• WORK INSTRUCTION
Return copies of the lines below that mention "entry".
[RECORD EXCERPTS Boundary: Start]
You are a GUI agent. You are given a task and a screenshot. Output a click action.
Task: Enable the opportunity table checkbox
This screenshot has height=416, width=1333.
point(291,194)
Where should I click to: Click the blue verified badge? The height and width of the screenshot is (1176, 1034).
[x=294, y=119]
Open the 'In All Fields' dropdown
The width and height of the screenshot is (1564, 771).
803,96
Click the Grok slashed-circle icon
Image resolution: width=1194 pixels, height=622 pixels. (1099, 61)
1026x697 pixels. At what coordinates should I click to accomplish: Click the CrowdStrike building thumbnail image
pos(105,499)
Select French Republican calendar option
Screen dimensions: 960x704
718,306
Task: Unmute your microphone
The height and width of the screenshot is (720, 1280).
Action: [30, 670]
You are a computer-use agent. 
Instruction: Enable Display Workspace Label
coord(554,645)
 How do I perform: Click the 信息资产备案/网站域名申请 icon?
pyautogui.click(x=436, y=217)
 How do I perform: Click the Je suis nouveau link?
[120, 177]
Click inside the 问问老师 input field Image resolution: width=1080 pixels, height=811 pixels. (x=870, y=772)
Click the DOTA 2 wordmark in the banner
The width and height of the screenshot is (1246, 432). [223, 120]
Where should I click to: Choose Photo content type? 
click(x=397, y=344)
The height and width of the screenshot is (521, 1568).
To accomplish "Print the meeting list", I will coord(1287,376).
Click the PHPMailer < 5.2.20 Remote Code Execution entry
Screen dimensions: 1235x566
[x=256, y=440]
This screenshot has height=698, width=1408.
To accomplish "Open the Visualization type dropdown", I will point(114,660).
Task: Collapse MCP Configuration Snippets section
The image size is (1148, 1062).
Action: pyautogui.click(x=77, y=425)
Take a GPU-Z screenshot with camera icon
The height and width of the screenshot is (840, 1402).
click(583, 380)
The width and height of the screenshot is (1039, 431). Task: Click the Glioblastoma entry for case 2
[RECORD EXCERPTS Boundary: End]
• RESULT
Click the PHPMailer < 5.2.20 Remote Code Execution entry
The width and height of the screenshot is (1039, 431). Task: Click the Glioblastoma entry for case 2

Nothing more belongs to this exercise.